— Нет. Я должен уйти один.
   — Почему? И куда? Ты пугаешь меня. Куда ты собрался?!
   — Не пугайся, не нужно. Все уже решено.
   — Что решено? Что все это значит? Ты бежишь, потому что тебе грозит опасность? Разве твоя сила не может тебя защитить? И куда ты собираешься ?
   — Тебе пора домой.
   — Пожалуйста, скажи мне!
   — Я скажу, что желаю тебе добра и счастья, а со мной ты ничего этого не найдешь. Иди, — он взял девушку за локоть, провел ее к выходу и открыл дверь. Гленниан неотрывно смотрела на него, и в ее глазах было столько тревоги и заботы, что Тредэйн почувствовал, как оттаивает что-то в его душе. Ни о чем не думая, он притянул девушку к себе и поцеловал. Ее губы дрогнули, отвечая ему, но когда он выпустил девушку, тревога ее в глазах стала сильнее.
   — До свидания, Гленниан.
   Она вышла, и он закрыл за ней дверь.
 
   Гленниан ушла, пора было уходить и Тредэйну. Дорога займет не один час, так что лучше поспешить. Зайдя в кабинет, он сунул в карман песочные часы, накинул теплый плащ, прихватил фонарь и пару свечей про запас и пустился к выходу. В лицо ударил осенний ветер. Тредэйн последний раз оглянулся на величественное здание отцовского дома — и пошел прочь. Городские улицы уже казались ему чем-то неизмеримо далеким. Он быстро миновал талисман над открытыми городскими воротами, пробел мимо запертых на ночь лавок. Впереди светились огни «Поверженных Злотворцев», а за гостиницей начинались зеленые окраины города.

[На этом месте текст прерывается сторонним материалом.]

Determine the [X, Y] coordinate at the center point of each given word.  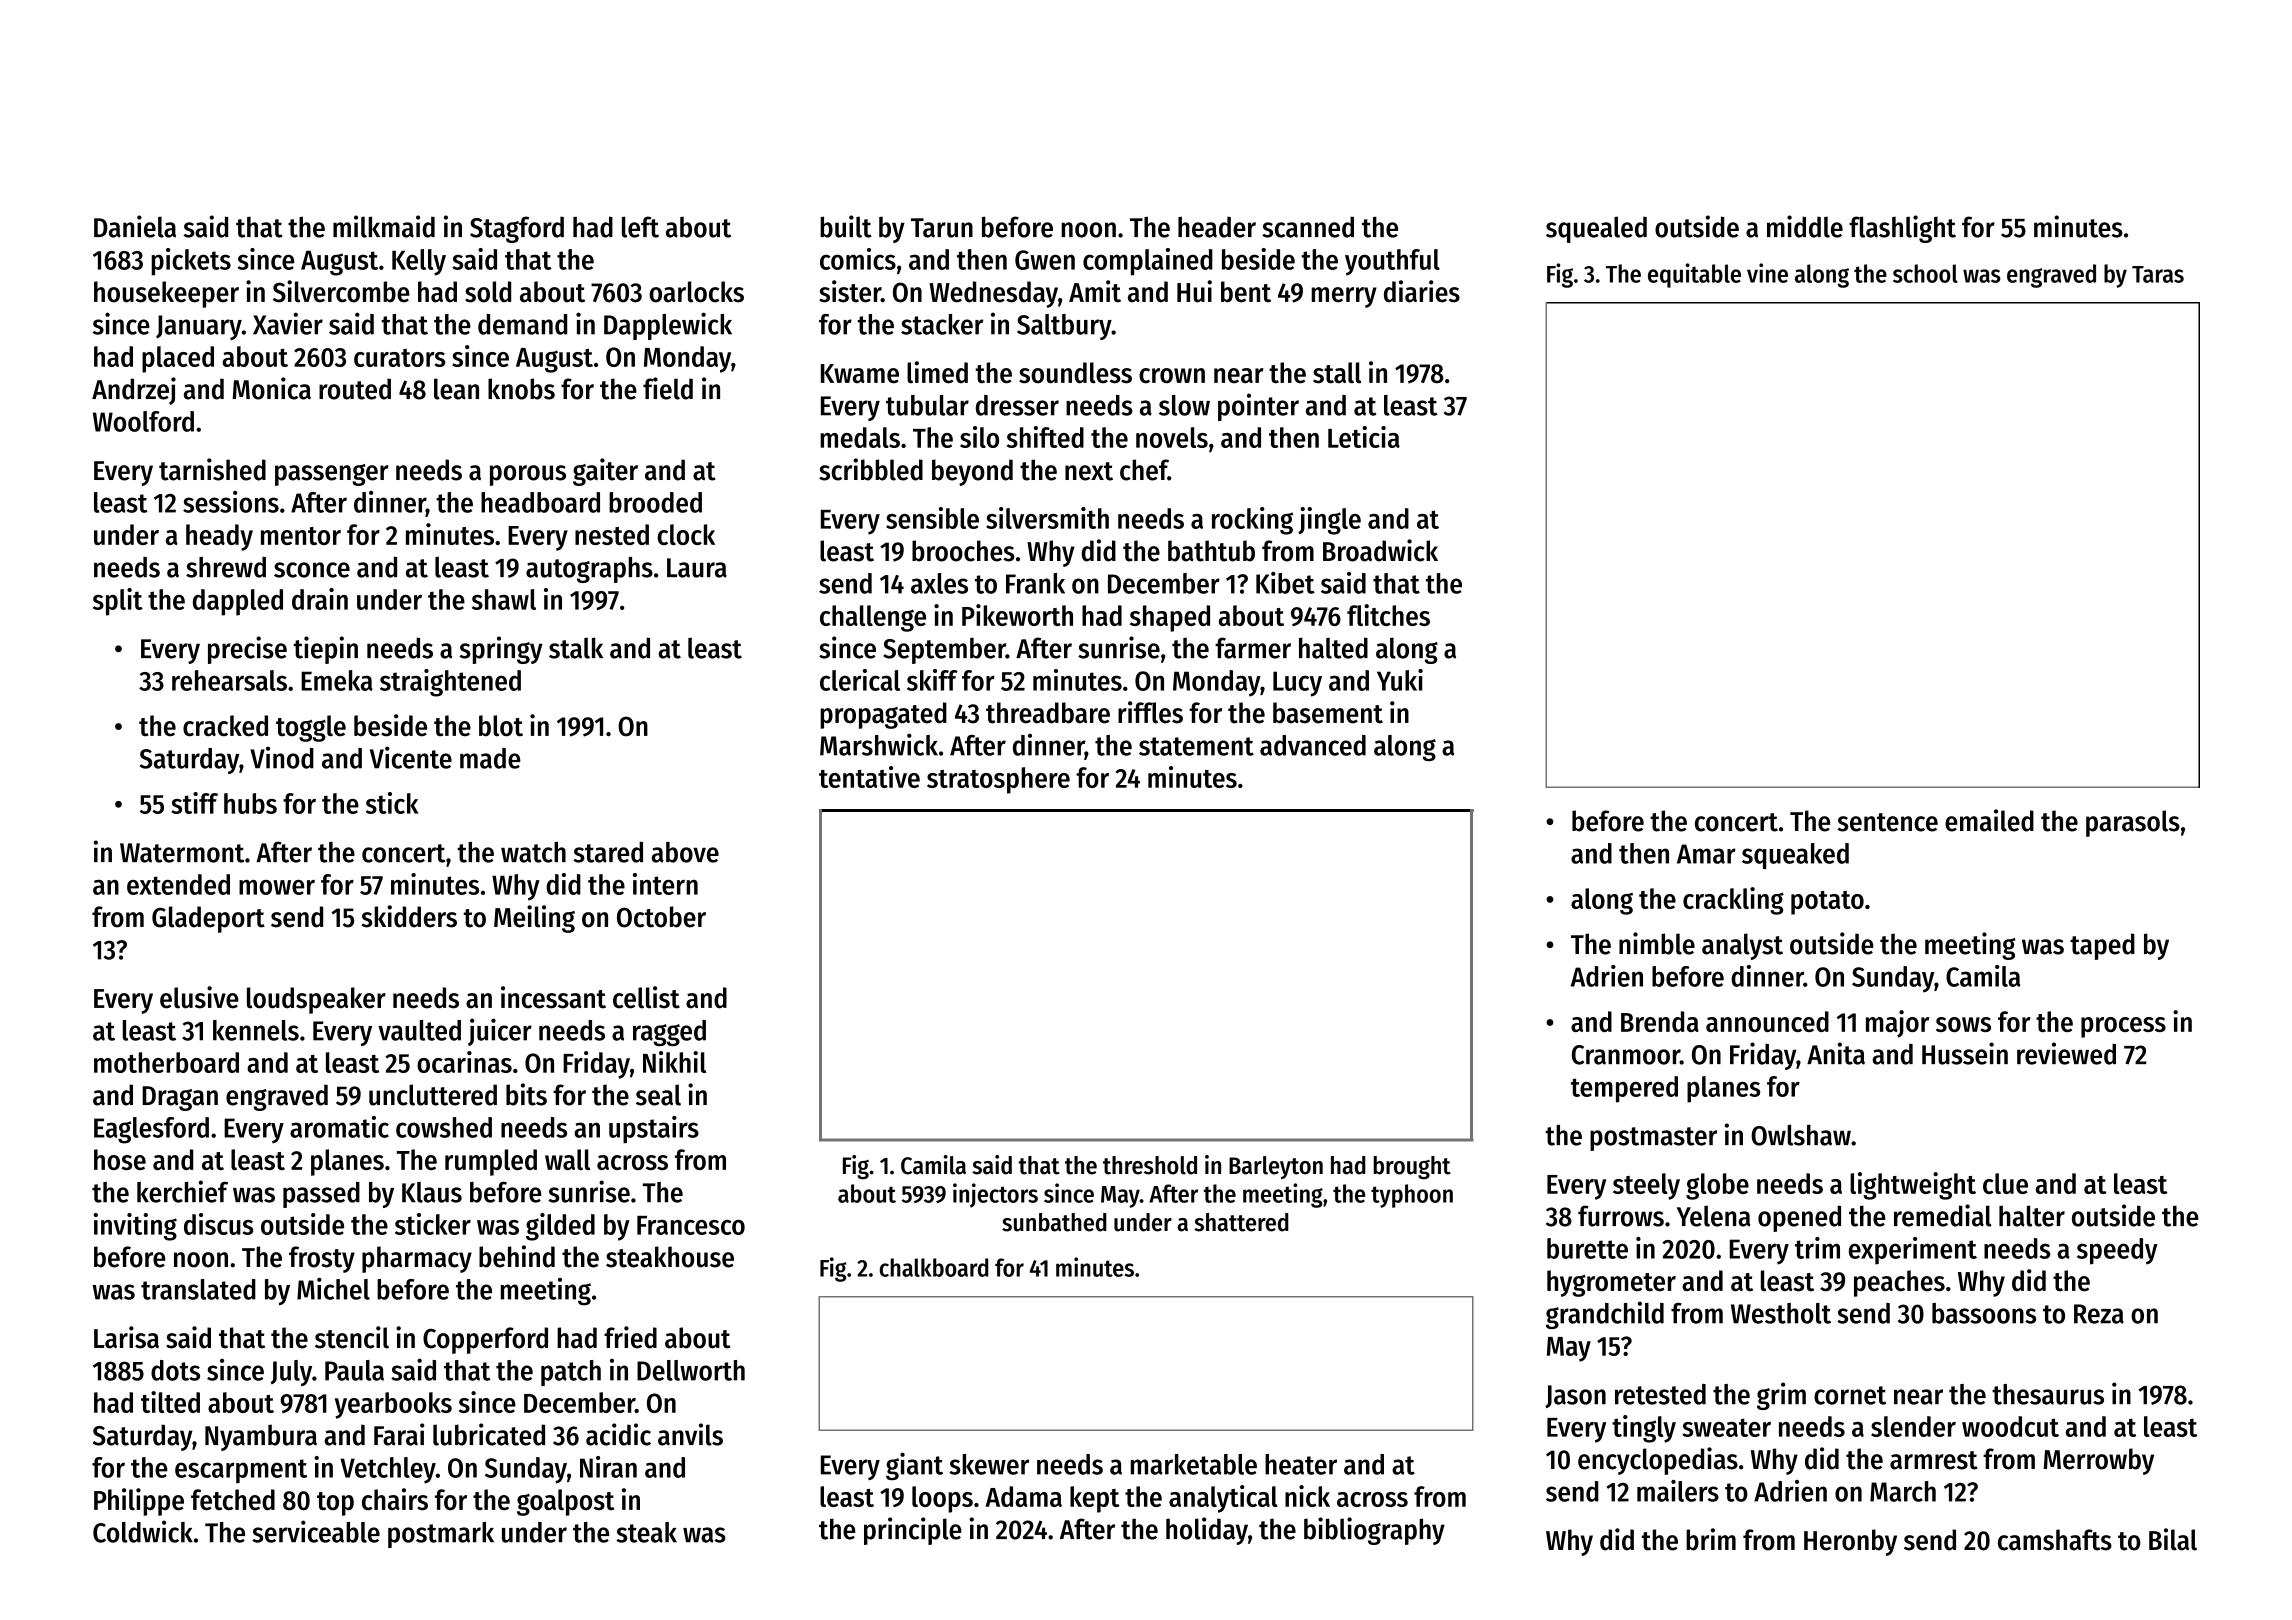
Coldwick [143, 1531]
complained [1148, 262]
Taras [2158, 274]
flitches [1388, 615]
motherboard [166, 1062]
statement [1196, 746]
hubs [250, 803]
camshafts [2055, 1540]
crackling [1733, 901]
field [668, 388]
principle [913, 1531]
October [661, 917]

   Скоро Ли Фолез остался позади. Вдоль дрефского тракта тянулись поля и огороды. Он был один на ночной дороге, безоружный, лишенный колдовской силы, и попадись ему па пути шайка разбойников, едва ли он сумел бы отбиться.
   Вот уж что неважно, так это смерть! Впрочем, сейчас уже все неважно.
   Свернув с тракта, Тредэйн углубился в лес. Без фонаря здесь было бы не пройти. Он шел через поросшие лесом холмы, к Цинову Зубу и дальше, по шуршащему Морю палой листвы, к гребню холма, нависавшего над заброшенным домом Юруна Бледного.
   Ночной воздух был густ и неподвижен. Сквозь мрак и туман Тредэйн не мог различить ртутного блеска озера Забвения и крепости на острове. Да ему и не хотелось их видеть. Быть может, лучше бы ему никогда не покидать крепости Нул. Но тогда Белый Трибунал все еще правил бы страной. Это утешение он унесет с собой в Сияние, вместе с памятью о Гленниан.
   Он спустился по заросшему пепельной травой склону в мрачную тень железных деревьев и прошел по жухлым грязно-желтым листьям к базальтовым ступеням дома колдуна. Дубовая дверь все еще висела на ржавых петлях. Он шагнул внутрь, как заходят домой, прошел по знакомым коридорам и легко отыскал дверцу, за которой лежала непроглядная тьма.
   За спиной громко и явственно прозвучали шаги. Хрустнуло битое стекло. В населенной призраками тиши покинутого дома хруст показался необыкновенно громким. Он выждал несколько секунд и рывком обернулся навстречу преследователю, который даже не попытался спрятаться.
   — Гленниан!
   Тредэйн готов был ударить глупую девчонку. Неужели она не понимает, что он печется лишь о ее благе!
   — Собственной персоной.
   — Я мог бы догадаться.
   — Но не догадался же.
   — Ты следила за мной!
   — Твой фонарь видно издалека.
   — Зачем?
   — Я беспокоюсь за тебя.
   — Напрасно. Тебе здесь не место.
   — Спасибо за, совет, но позволь мне решать самой.
   — Мы уже попрощались.
   — Ты попрощался. Я — нет.
   — Ты понимаешь, что сейчас будет?
   — Думаю, что догадываюсь.
   — Тогда должна понимать, что это опасно и для тебя.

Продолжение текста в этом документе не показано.